Young workers are also lower paid and more likely to be on zero-hours contracts

Nearly three quarters (72%) of young employees aged 16 to 24 miss out on key employment rights at work, compared with just 27% aged 25 and over, according to a study by the Trades Union Congress (TUC).

Workplace rights, including protection from unfair dismissal and the right to statutory redundancy pay, only apply after two years of continuous service, meaning younger employees who are newer to their jobs are more likely to miss out.

Young people are also much more likely to be on zero-hours contracts meaning they miss out on the right to request flexible working or the right to return to the same job after maternity, adoption, paternity or shared parental leave.

TUC general secretary Paul Nowak said: “Every worker should be protected from being sacked for no reason, but three in four young workers can be fired at will by bad bosses. Just imagine working hard in a job for nearly two years, only to be let go with no recourse. 

“Too many young workers are trapped in insecure work, on lower pay and without the workplace rights most of us take for granted. That’s not right.”

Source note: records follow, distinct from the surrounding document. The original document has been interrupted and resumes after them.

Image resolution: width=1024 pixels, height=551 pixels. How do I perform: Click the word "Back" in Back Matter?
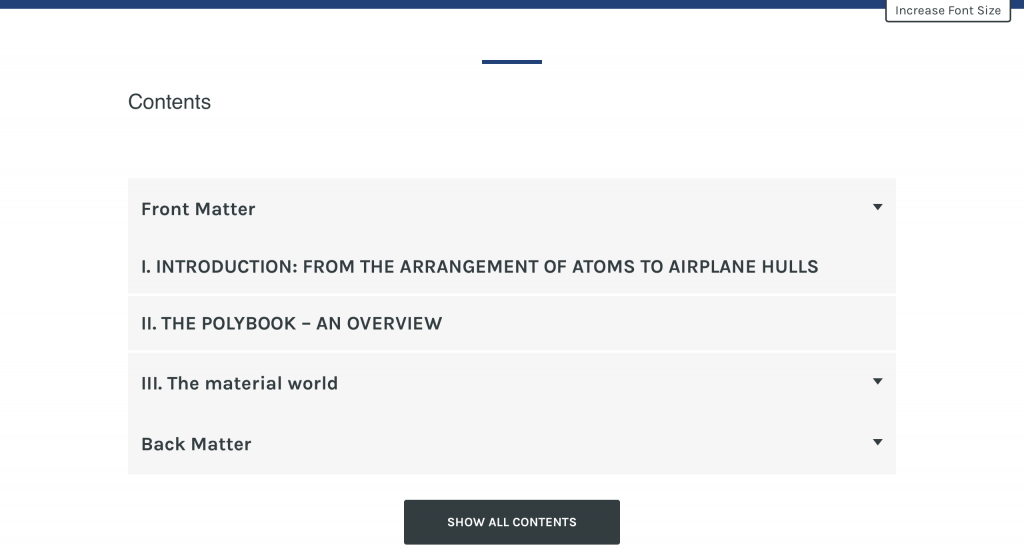point(163,444)
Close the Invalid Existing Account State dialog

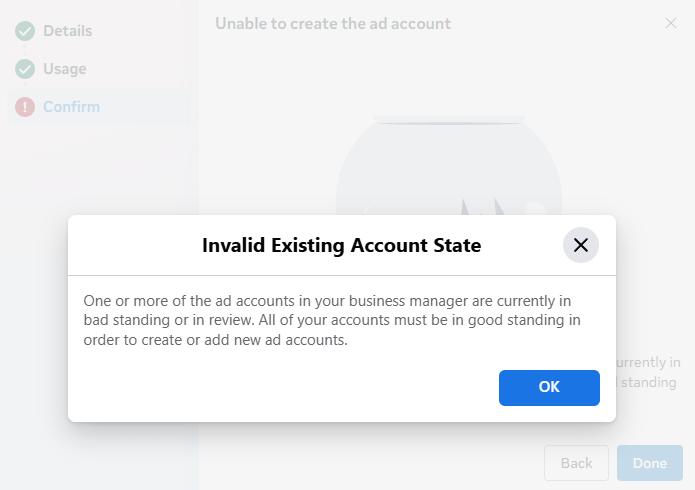[x=581, y=245]
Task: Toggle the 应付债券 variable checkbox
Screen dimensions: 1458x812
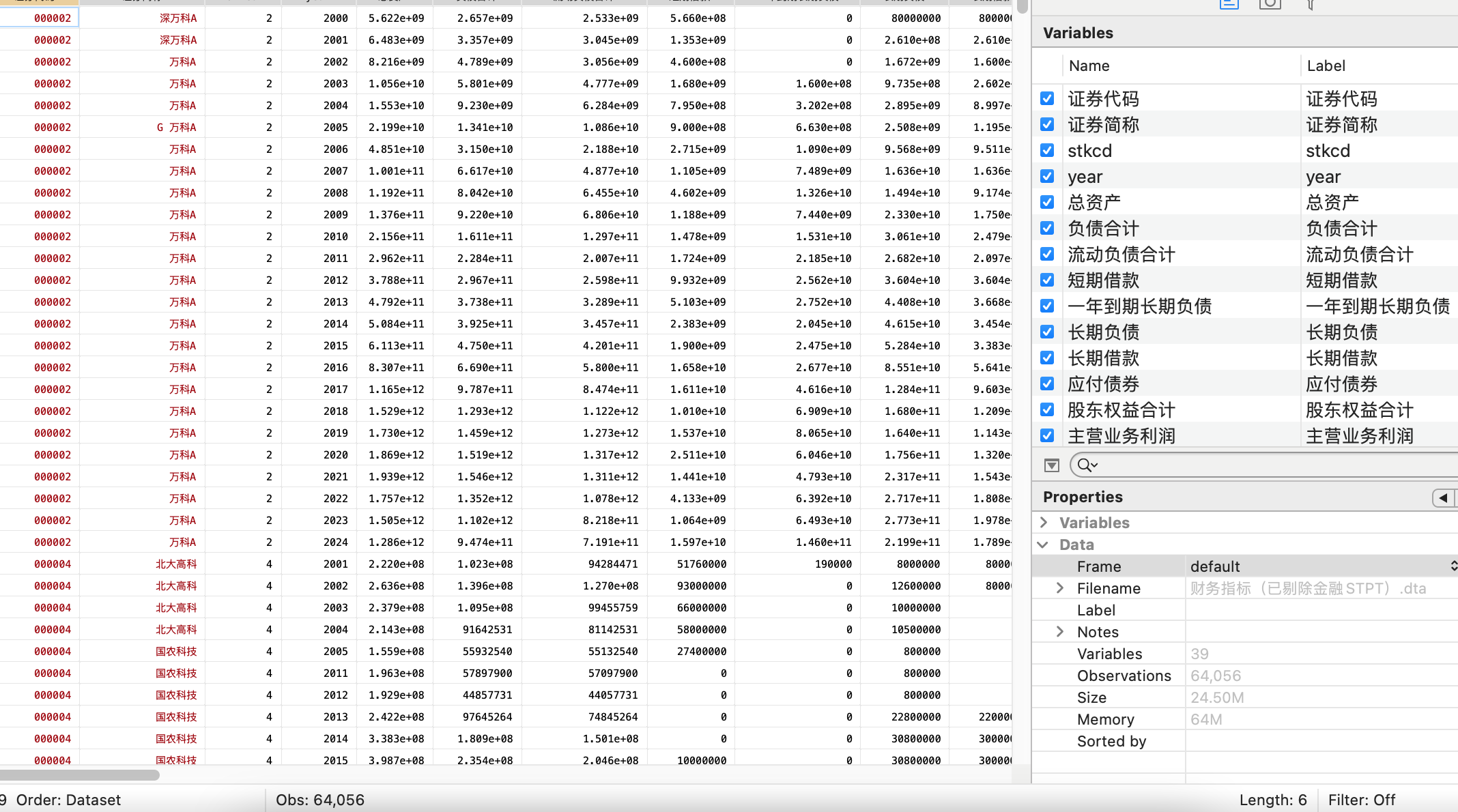Action: tap(1047, 384)
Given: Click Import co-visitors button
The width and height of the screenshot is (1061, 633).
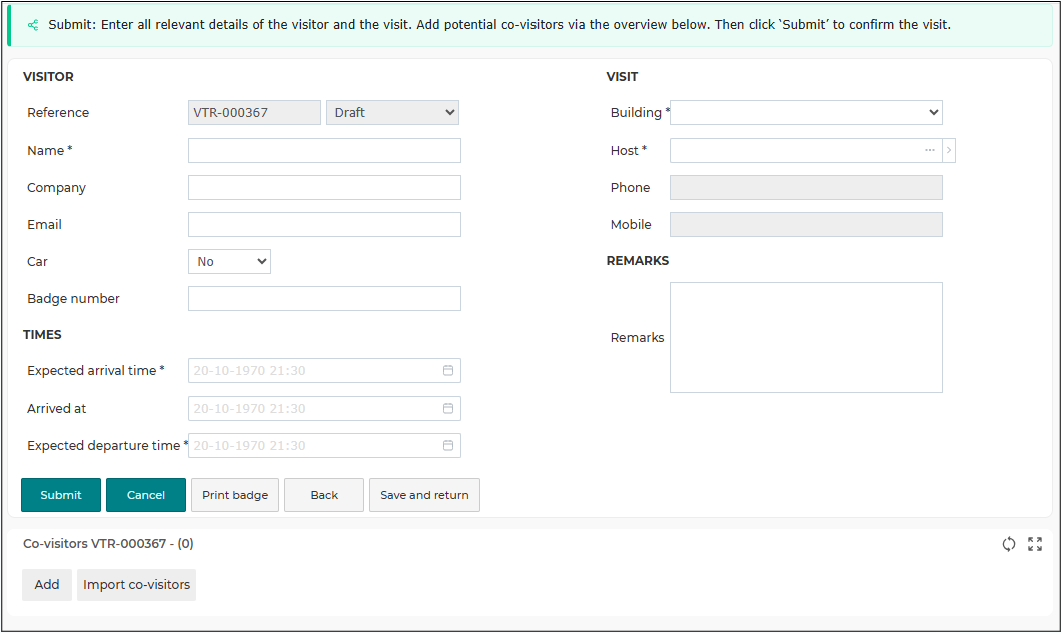Looking at the screenshot, I should 136,584.
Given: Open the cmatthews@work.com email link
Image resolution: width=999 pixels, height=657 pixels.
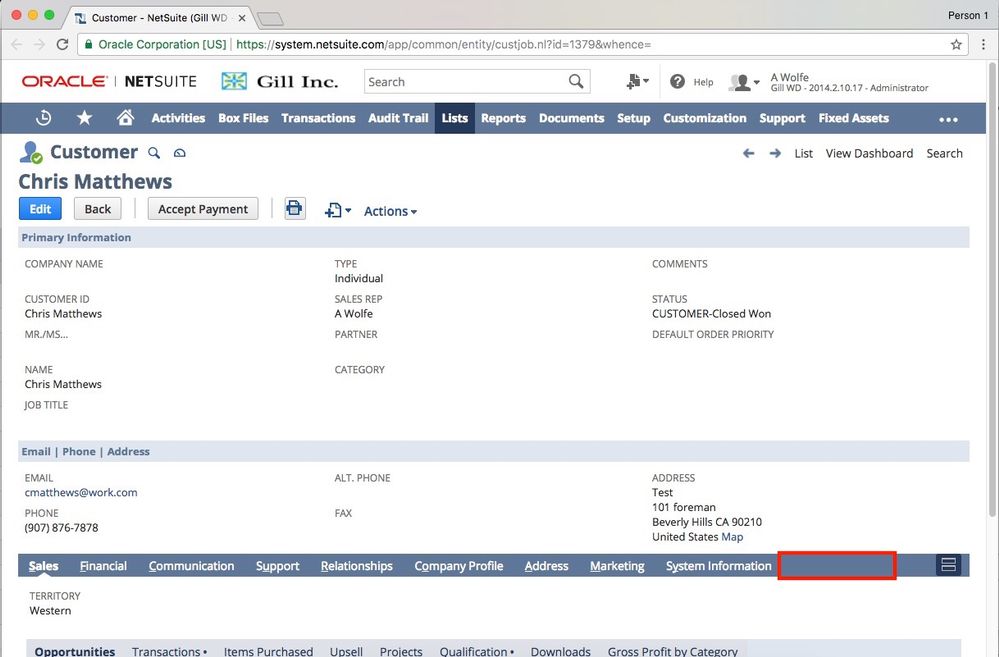Looking at the screenshot, I should [81, 492].
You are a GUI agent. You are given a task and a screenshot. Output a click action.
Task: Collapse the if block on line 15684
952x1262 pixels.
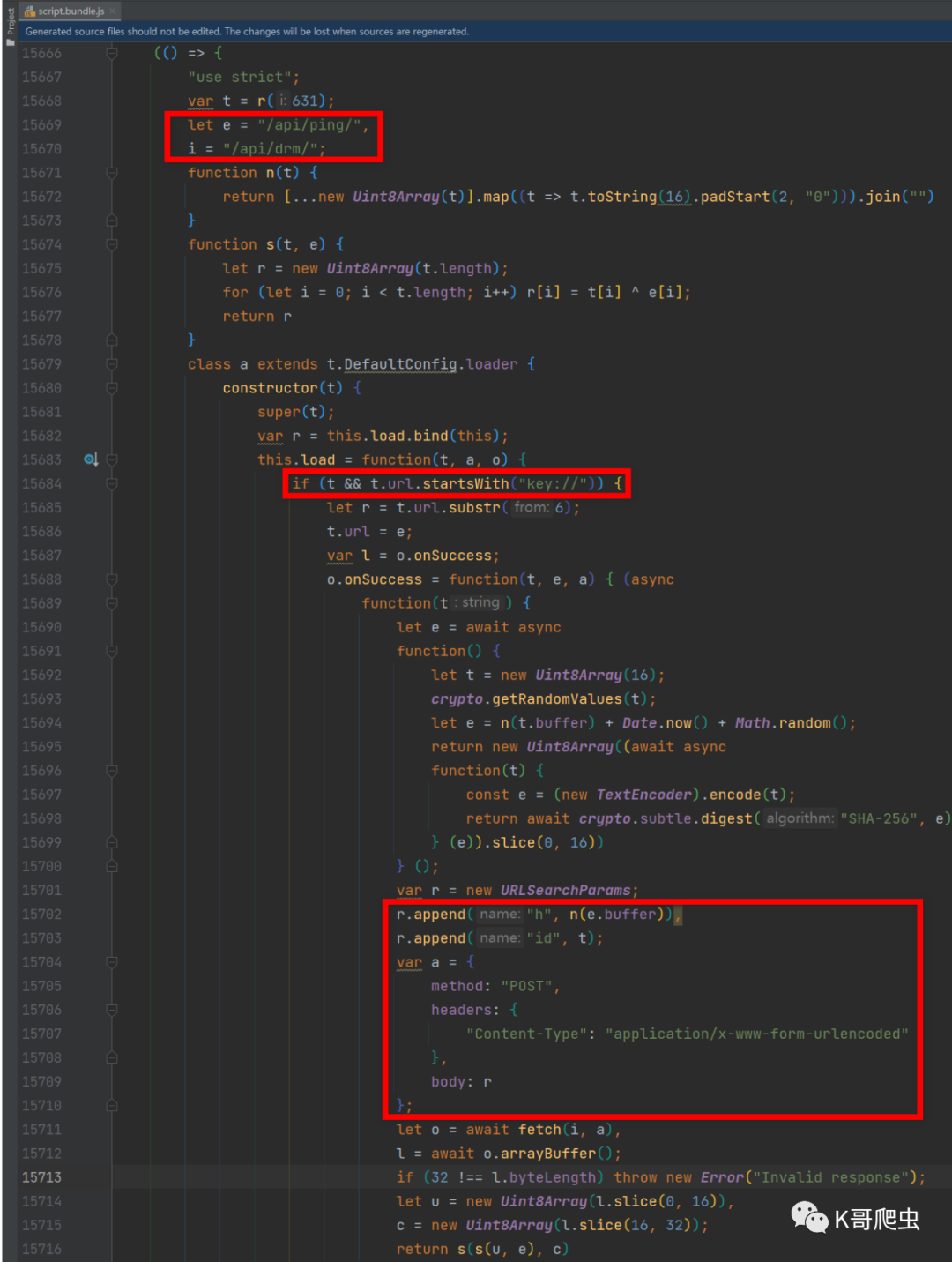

Read more: Work jargon isolates younger employees

The study found 13% of 16-to-24-year-olds in employment are employed on a zero-hours contract, meaning they are more than five times more likely to be on these contracts than those aged 25 and over. 

Young women are even more likely to be on zero-hours contracts (16%), as are young black, minority and ethnic minority workers (16%).

Fiona McKee said HR must support young workers who struggle to speak up about their rights at work.

She told HR magazine: “When young workers join the labour market it is often a time of uncertainty for them as they are going into a new environment for the first time and are unsure what to expect.  

“HR must also ensure that the younger workers themselves feel supported and understand their entitlement to additional breaks and know who to contact for advice.

"Young workers can benefit hugely from having a work buddy within the team so that they can have a point of contact and someone they can easily access with any questions they may have.”

Young workers also face a higher unemployment rate than older workers. 

Read more: Under appreciated young workers on brink of exodus

The unemployment rate for under-25s (12%) is nearly three times as high as that for all workers (4.2%).

Almost one in eight young people (12%) are without a job despite actively seeking work and being available to start work.

Median hourly pay for 16-to-17-year-olds is £8 per hour and £10.90 for 18-to-21-year-olds, compared with £15.83 for all employees.

Currently, the national living wage (£10.42 per hour) is not mandatory until an employee is 23.

However, from April next year, this will rise to £11.44 and expand to 21- and 22-year-olds.

The rate for apprentices will also go up to £8.60 for 18-to-20-year-olds, and to £6.40 for 16-to-17-year-olds and apprentices.